Sonst nur westslavisch: c^ech. bahno, poln. bagno, osorb. bahno,
bahmo, nsorb. bagno, polab. bógnö.
Dazu wohl auch der Fl. N. Bagna (s. oben s. v.).
Bildung wie ok(U)no. ||
Vielleicht zu ahd. bah 'Bach', anord. bekkr, dass. (...),
ir. búal 'Wasser' (aus *bhogla:), ...
Weniger überzeugend verknüpft van Wijk, 1F. 24, 231, die slavischen
Wörter mit ndl. bagger 'Schlamm', woher nhd. baggern.
Andererseits suchen Brückner EW. 11 und Mladenov RFV. 68, 377, wegen
der roten Farbe des Sumpfes, bagnó und bagróvyj, bagryányj zu
verbinden, während Buga RFV. 70,100 unser Wort mit lit. bojus
'sumpfige Stelle' vergleicht.
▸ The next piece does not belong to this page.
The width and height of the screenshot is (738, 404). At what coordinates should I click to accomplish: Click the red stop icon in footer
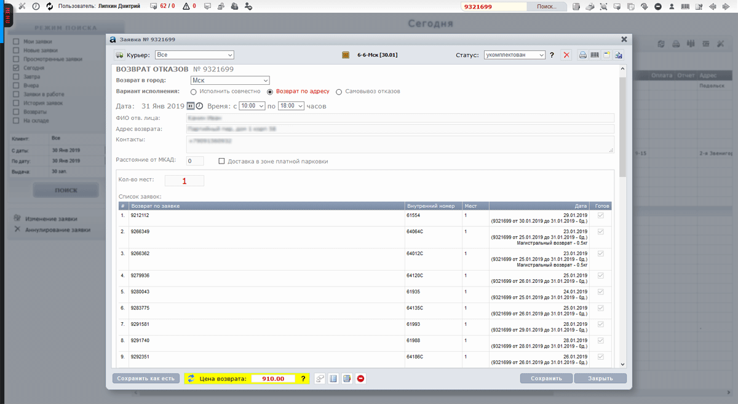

Bedenken gegen die Verknüpfung des
slavischen Wortes mit Bach äußern Zupitza GG. 160 und Brückner KZ.
48, 207.'

but also cf. Pokorny
'2. pen-, pen-ko- ,Schlamm, Sumpf, Wasser; feucht'; pon-yo- ,Sumpf.
Mir. en (*peno-?) ,Wasser', enach ,Sumpf, en-glas ,wässerige Milch',
cymr. en-wyn ,Buttermilch', mir. on-chu: ,Fischotter' (,Wasserhund'),
FlN On, ON Onach (,Sumpf), kelt. FlN Énos, jünger *Enyos ,Inn', gall.
FlN *Ona ,Fluß',
auch als Suffix (Bebronna ,Biberbach' usw.);
reduktionsstuf.
mir. an f. ,Wasser, Urin', gall. anam ,paludem';
got. fani n. ,Schlamm', aisl. fen n. ,Sumpf, ahd. fenna, fenni: f.,
mhd. venne n., as. feni n. ds., mnd. venne f. ,moorige Weide',
ags. fenn m. n. ,Sumpf, Moor', wozu ablautend
ags. fyne ,Feuchtigkeit', fynig ,schimmelig",
mnl. vunsc, mndl. vuns ,muffig';
apr. pannean ,Moorbruch' (= germ. *fanja-), lit. paniabùde.
,Fliegenpilz', lett. pane f. ,Jauche'; auch illyr. Pannonia.

Mit ko- Formans:
ai. pan,ka- m. n. ,Schlamm, Kot, Sumpf';
mir. e:icne ,Lachs' (*penk-i:nyo-);
tiefstufige -t(y)o-Ableitung *fun,xt(j)a- in ahd. fu:ht, fu:hti, ags. fu:ht ,feucht'.'

Makes one wonder if instead the source is some ar-/ur- language *pan,W-/*pan,kW- loaned into Finnic and (especially) Northwest European IE, and Slavic bagnó a loan of that stem from Finnic?
What the word then is doing in Sanskrit I don't know, but already Burrow speculated about FU being the source of some words.

Note the a/u ablaut (Pokorny: PIE ablaut).